====== Article

The surf industry is happy to spend ridiculous money paying quite a few primates to play around in the pro tour, but to the best of my knowledge has never spent a dime on hiring a marine engineer to really take on the problem. A few well trained people have worked on the ‘surfcraft problem’, as I’ll call it, but didn’t make money from it or get much recognition. More likely ridicule for not being one of the sheep…or orangutans.

Alas…

doc…

What I could gather from this article and the description of the MPH here is that boards with wide and straight template, flat rocker, hard edges further forward and fins more parallel to the stringer are faster. And shorter boards are more manouvrable. Who would have known???

[quote="$1"]

So, what's the concensus, that Thomson's shapes being a bit different than the norm is more BS than revolutionary? I've been lurking around here for some years but it's hard to get a feel on the pulse of whether his designs are generally admired here or discounted. 

Personally, I am an engineering fan and enjoy principals and thought processes put into application. I am also skeptical of the effectiveness in surfing due to the sheer variety of conditions and the relatively slow speeds of a board in relation to the water it is affecting, but I really enjoy the technology of it nonetheless. I can appreciate that Tomo boards are trying different things, if the end result is nothing more than a wider tail with a funky shape, then so be it, in my opinion, at least someone is trying and I do like that there is at the very least, reasoning as to why the shapes end up as they do. Well, reasoning beyond, well, brand x has a HPSB, so must I.

As far as credit goes, I see influence is being hugely dependent on the perception of those claiming to be influenced. I don't know much about Thomson, but I take it he is on the younger side so it's natural that his influences would not span too much further back than his own childhood. People find influence all over, even it those influences aren't traced back to the absolute source for the given technology or principal in question. 

[/quote]

I can't speak for others, but my opinion follows along the lines you yourself stated:

if the end result is nothing more than a wider tail with a funky shape, then so be it, in my opinion, at least someone is trying and I do like that there is at the very least, reasoning as to why the shapes end up as they do. Well, reasoning beyond, well, brand x has a HPSB, so must I.

I'm not a fan of engineering per se, I am at heart an artist, although I'll acknowledge engineering has its place, and I do think engineering has and will continue to contribute a lot to the advancement of the surfboard.

============
====== Collected material

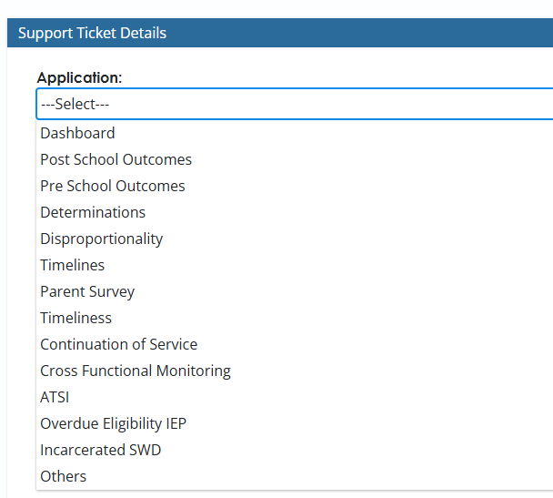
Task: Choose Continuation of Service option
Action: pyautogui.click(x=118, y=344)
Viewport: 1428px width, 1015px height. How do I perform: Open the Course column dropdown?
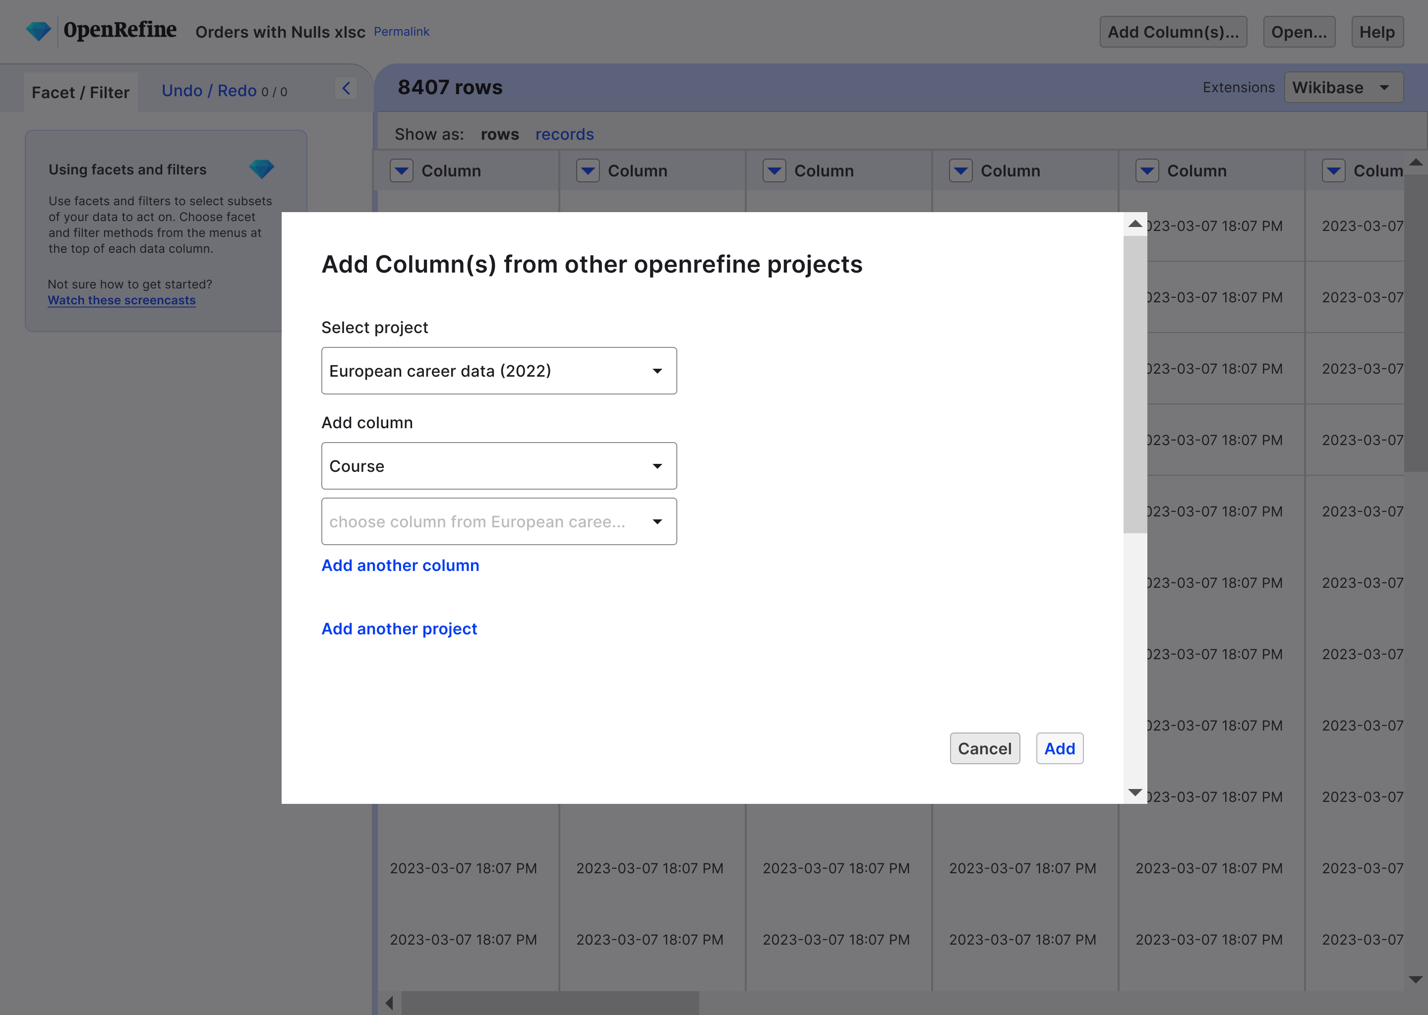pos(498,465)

============

▸ **To do**
According to the surfboard discussion, which board features make a board faster? List every one. Answer from the surfboard discussion alone, without drawing on outside knowledge.

▸ **Written reply**
- Wide and straight template
- Flat rocker
- Hard edges further forward
- Fins more parallel to the stringer